I recall now that I tried reading this book a few years ago, and gave up before finishing the first chapter. Something about the writing style just put me off. I was pleasantly surprised that it was much easier to listen to. Maybe because I could tune out the parts that didn’t quite interest me and focus on what I was doing (usually a puzzle or some household chore), or maybe because some of the duller parts were cut out. There was inclusion of some dramatic music and sounds in the background (rustling leaves, insects, rain, animals screaming, etc) which was sometimes an enhancement, sometimes a distraction. It was also kind of odd to hear a woman’s relatively gentle voice describing scenes with blood, gore and violence- as the dinosaurs were often attacking each other or killing their prey.
It’s about dinosaurs. A female utahraptor is the main character, though the story is told in third person. It’s basically her life story, as she leaves her natal group and strikes out into new territory. How she encounters other utahraptors, forms a new hunting group with a sibling and helps raise its young, finds her own mate and struggles with the conflict- stay with her sibling whom she is strongly bonded to, or follow the pull of a new relationship with the attractive male. She mourns the loss of young, struggles to learn how to survive in a new ecosystem, scavenging along the seashore. Facing new predators, and trying to learn to catch new prey. Really cool was the depiction of a loosely symbiotic relationship with a pterodactyl, an aerial scavenger, which developed gradually over time. I liked that detail. I was kind of surprised at the adamant sense of kinship the raptors felt in this story, and intrigued by the author’s description of how they detected that. The visual imagery, sense of movement and presence of the landscape is keen in this story and sometimes had my attention riveted with the pictures it painted in my mind. But then I’d be distracted by a modern reference, something described as a move in a bowling game, for example. It really threw me out of the narrative several times.
It was interesting to see how self-aware the author made these dinosaurs- and the contrast in their minds between instinct and reason or emotion. (I think the only other book I’ve read that explores that so clearly is Ratha’s Creature and its sequels). But then there were constant references to the future (to this story) arrival of humankind, pointing out over and over that unlike any other animal, only humans were self-aware, could look into the past, etc. Felt a bit inconsistent.

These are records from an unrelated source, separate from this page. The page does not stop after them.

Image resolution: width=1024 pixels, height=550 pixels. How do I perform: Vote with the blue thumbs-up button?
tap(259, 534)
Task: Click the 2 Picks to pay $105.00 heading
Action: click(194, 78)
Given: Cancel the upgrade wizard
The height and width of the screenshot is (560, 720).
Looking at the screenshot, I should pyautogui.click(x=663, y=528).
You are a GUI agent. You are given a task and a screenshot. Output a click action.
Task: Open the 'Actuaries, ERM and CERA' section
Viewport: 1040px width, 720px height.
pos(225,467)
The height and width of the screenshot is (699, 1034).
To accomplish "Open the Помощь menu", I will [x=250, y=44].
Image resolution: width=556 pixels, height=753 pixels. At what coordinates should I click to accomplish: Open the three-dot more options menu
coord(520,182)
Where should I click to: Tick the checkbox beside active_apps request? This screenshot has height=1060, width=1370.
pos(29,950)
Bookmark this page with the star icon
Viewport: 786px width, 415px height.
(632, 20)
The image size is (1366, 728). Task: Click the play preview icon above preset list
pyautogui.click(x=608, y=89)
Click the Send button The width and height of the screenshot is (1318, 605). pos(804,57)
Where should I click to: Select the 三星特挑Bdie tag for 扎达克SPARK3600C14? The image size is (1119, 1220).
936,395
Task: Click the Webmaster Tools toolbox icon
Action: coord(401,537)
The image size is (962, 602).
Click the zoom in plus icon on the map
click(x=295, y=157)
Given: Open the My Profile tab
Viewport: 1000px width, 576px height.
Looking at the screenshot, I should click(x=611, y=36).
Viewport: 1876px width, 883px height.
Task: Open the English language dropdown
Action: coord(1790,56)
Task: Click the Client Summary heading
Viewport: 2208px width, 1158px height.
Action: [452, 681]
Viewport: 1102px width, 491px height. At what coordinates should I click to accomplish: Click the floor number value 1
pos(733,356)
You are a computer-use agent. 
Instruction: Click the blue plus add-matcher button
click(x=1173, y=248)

Borrowed from the public library, audiobook abridged version. Narrated by Megan Gallagher, 2 hours 52 minutes listening time. (Disappointingly, this means I might have missed out on quite a lot- one of the online reviews says that the audiobook version is only two or three hours long, only has a few chapters, and ruins the story with its incompleteness. I did feel like a lot of the chapters started and/or ended abruptly, so now I really wonder what was missing). Completed on 1/4/24 (some of my catch-up has gotten out of order).